EXERCISE DESCRIPTION:
Once you find the line below that contains "培训内容 (616, 2098)", write it out along with every later line exactly as given, stopping only when the records end. Omit the pictures.

RECORDS SHOWN:
###

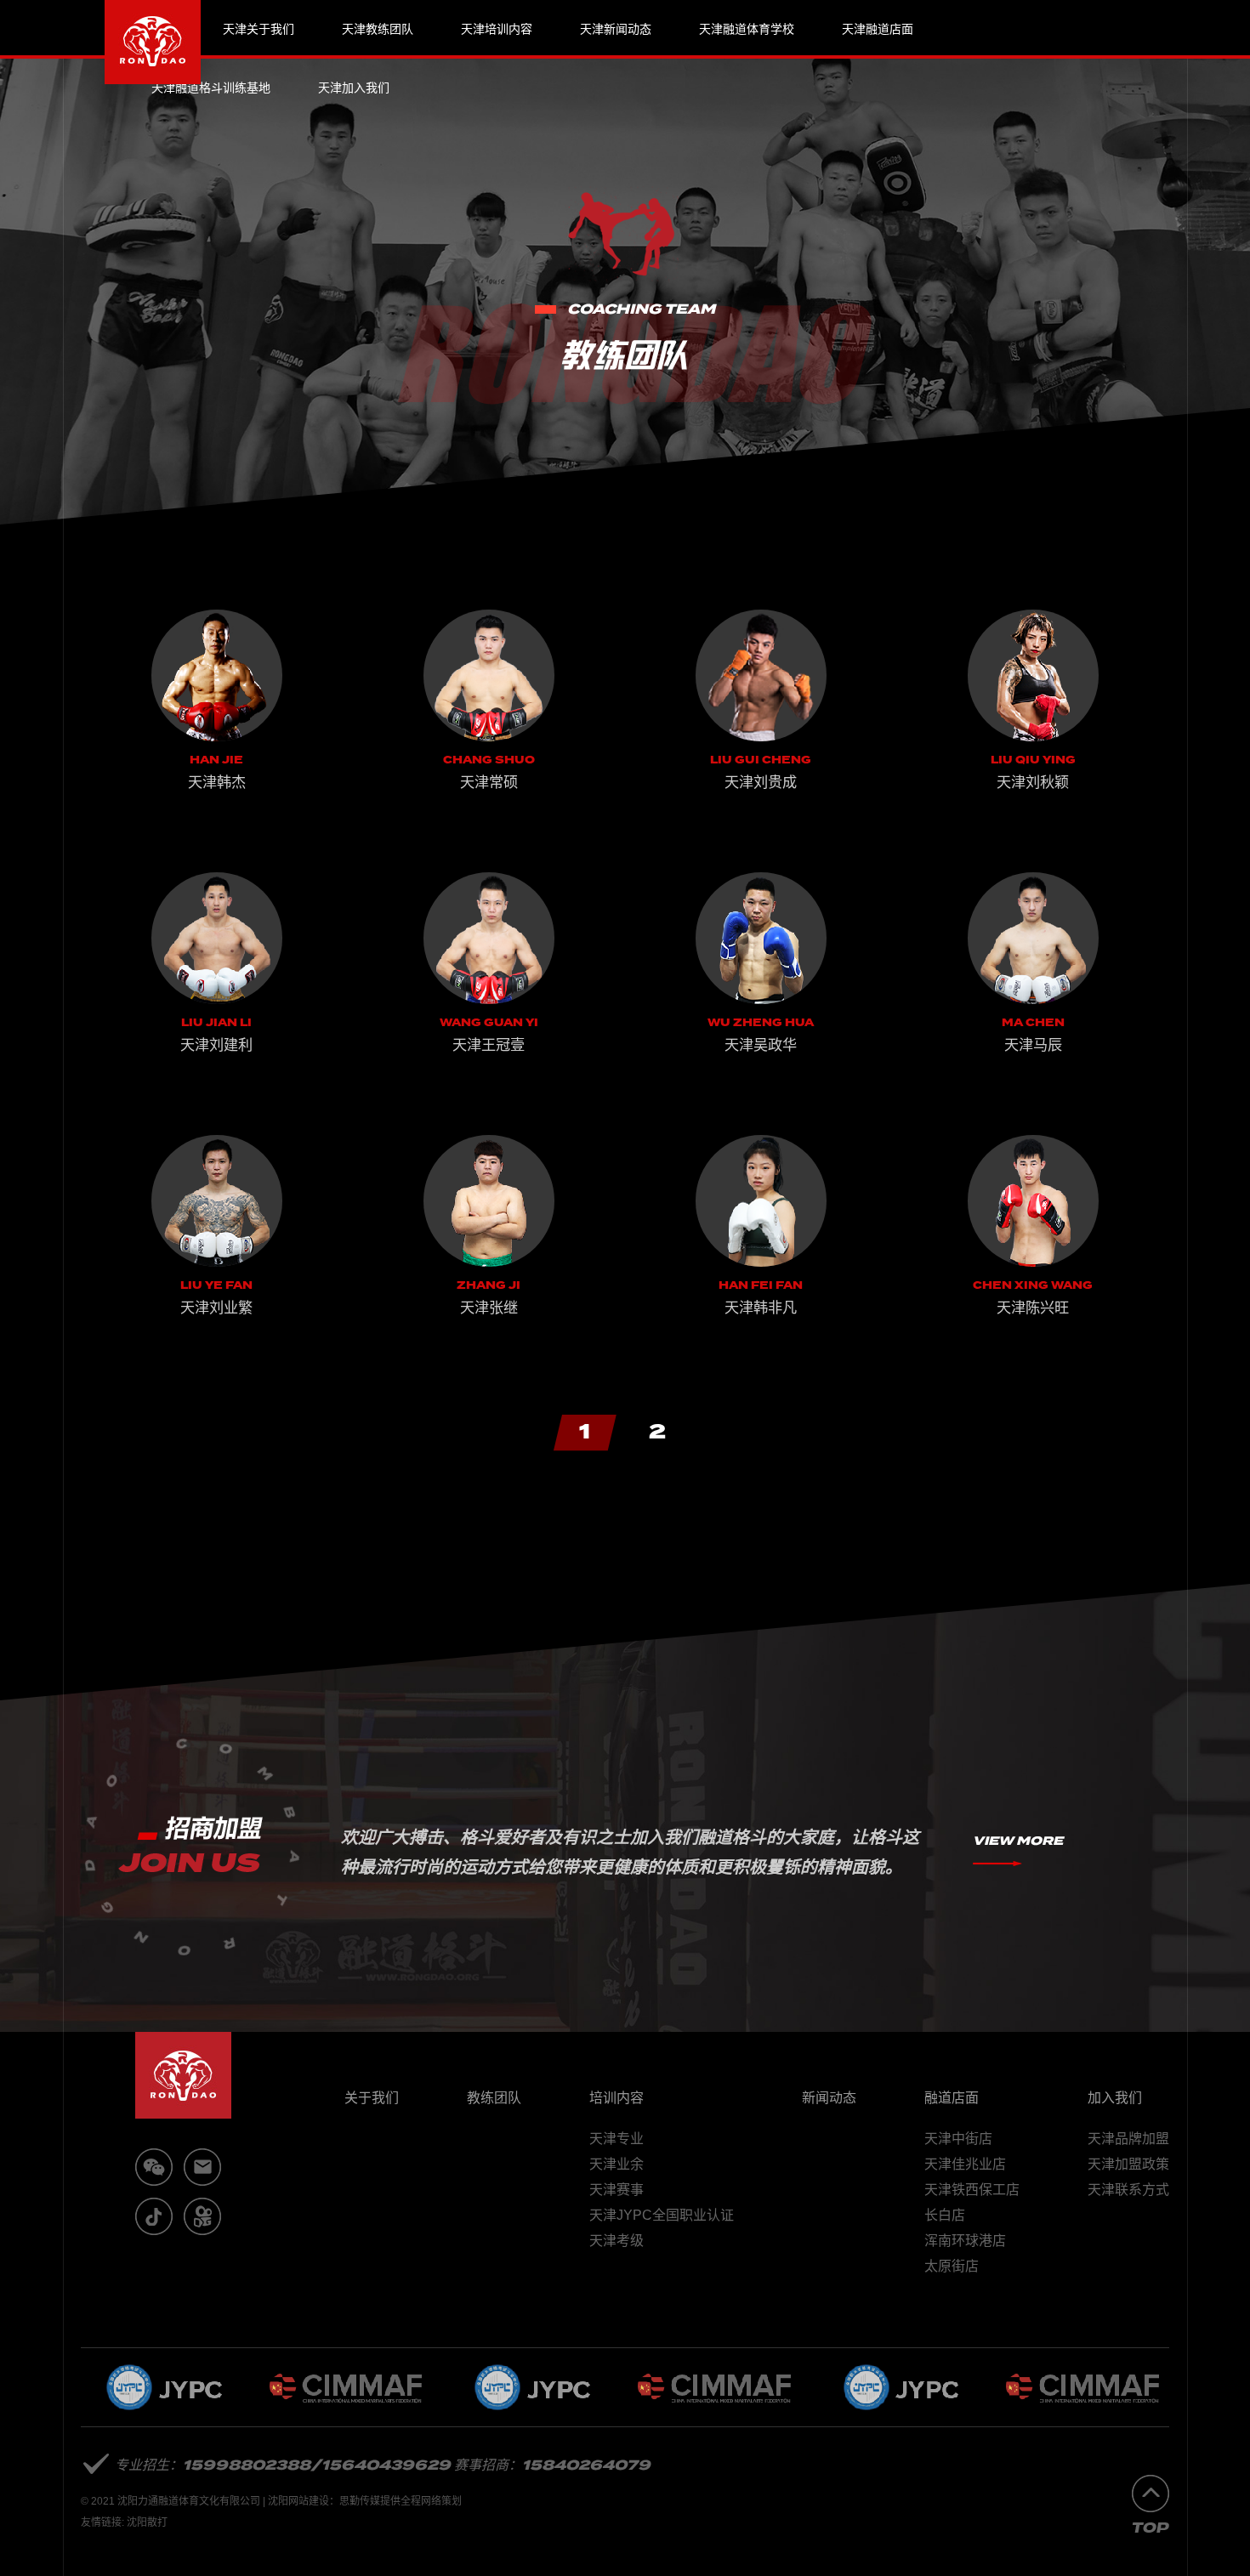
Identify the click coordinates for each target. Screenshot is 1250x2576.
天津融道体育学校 (746, 29)
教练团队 (494, 2098)
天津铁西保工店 (972, 2189)
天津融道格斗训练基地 (210, 87)
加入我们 (1115, 2098)
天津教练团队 (377, 29)
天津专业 (616, 2138)
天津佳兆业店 (965, 2164)
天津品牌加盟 (1128, 2138)
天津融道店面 (877, 29)
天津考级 (616, 2240)
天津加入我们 (353, 87)
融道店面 (951, 2098)
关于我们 (371, 2098)
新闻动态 (829, 2098)
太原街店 (951, 2266)
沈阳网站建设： (303, 2501)
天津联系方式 (1128, 2189)
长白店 (944, 2215)
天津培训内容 (496, 29)
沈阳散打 (147, 2522)
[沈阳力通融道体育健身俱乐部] (153, 42)
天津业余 (616, 2164)
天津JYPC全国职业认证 (661, 2215)
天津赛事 (616, 2189)
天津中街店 (958, 2138)
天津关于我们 (258, 29)
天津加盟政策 (1128, 2164)
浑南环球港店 (965, 2240)
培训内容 (616, 2098)
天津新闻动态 (615, 29)
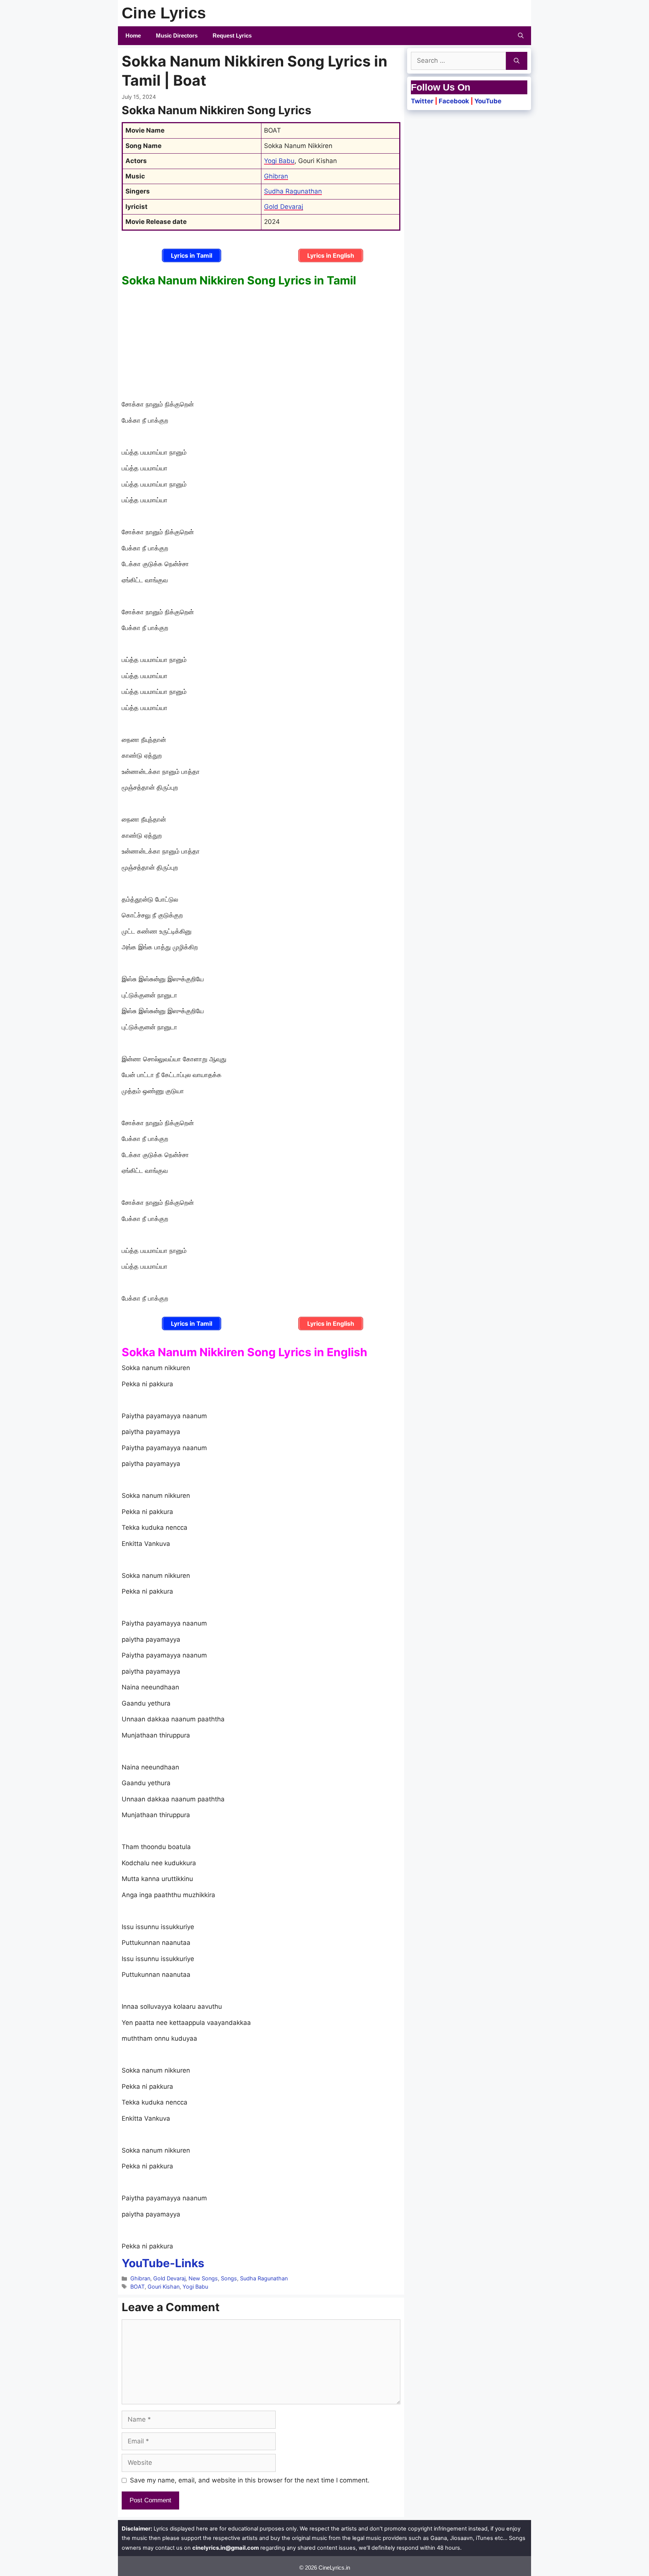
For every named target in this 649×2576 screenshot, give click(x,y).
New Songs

###

ANSWER SECTION:
培训内容 (616, 2098)
天津新闻动态 (615, 29)
For every named target in this 649×2576 screenshot, give click(x,y).
New Songs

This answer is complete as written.